Until recently, the evidence for the use of poison arrows only extended back to around 8000 years ago. Then in 2020, an analysis of arrow points dating to between 50,000 and 80,000 years old found they were consistent with the design of poisoned arrow tips from the past 150 years.
That team, led by Marlize Lombard of the University of Johannesburg in South Africa, found that one 60,000-year-old bone point was coated in a sticky liquid, but they couldn’t conclusively demonstrate the presence of poison.
Now, Lombard and her team have discovered that five 60,000-year-old quartzite arrowheads excavated in 1985 from Umhlatuzana rock shelter in KwaZulu-Natal, South Africa, still contain traces of the toxic plant alkaloids buphandrine and epibuphanisine.
Most likely, the scientists say, these come from a milky exudate from the roots of the plant Boophone disticha. This sticky substance can be applied directly to an arrow point or processed by being heated and dried and combined with other substances to create a resin.
“If we found it on only one artefact it could have been coincidental,” says Lombard. “But finding it on five out of 10 sampled artefacts is extraordinary, suggesting that it was deliberately applied 60,000 years ago.”
The same poisonous sap has been used by the San people in southern Africa through to modern times – Lombard suspects that it has been in continuous use for at least 60,000 years.

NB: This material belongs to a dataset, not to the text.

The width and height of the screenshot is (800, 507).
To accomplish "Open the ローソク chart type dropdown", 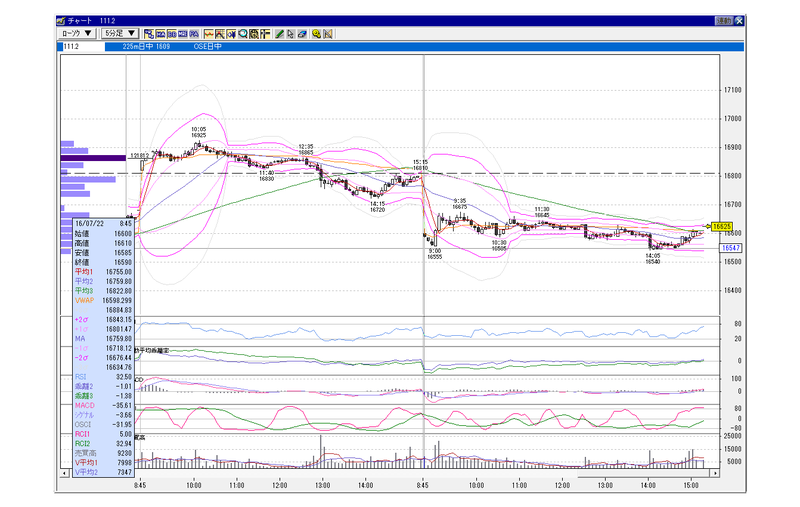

Traces of plant toxins were found on these arrow points from Umhlatuzana rock shelter
Marlize Lombard
It is lethal to rodents within 30 minutes and can cause nausea and coma in humans. For large game, the poisons may have slowed them down enough for hunters to be able to track and pursue their prey until they could be killed.
“If I speculate, Boophone poison was probably discovered by people eating the bulbs and then becoming sick or dying from it,” says Lombard. “The plant also has preservative, antibacterial and hallucinatory properties, so that it is used in traditional medicine, and human deaths still occur as a result of accidental overdosing.”
To help confirm the result, the team also tested arrows collected by Carl Peter Thunberg, a Swedish naturalist who visited South Africa in the 1770s and wrote about the use of poison arrows by Indigenous hunters. The tests detected deadly alkaloids from the same plant species.
Sven Isaksson, a member of the team, from Stockholm University, Sweden, says the discovery is early evidence of the sophisticated use of plants. “We know that humans have been using plants for food and tools for a very long time, but this is something else – the use of biochemical properties of plants, such as drugs, medicines and poisons.”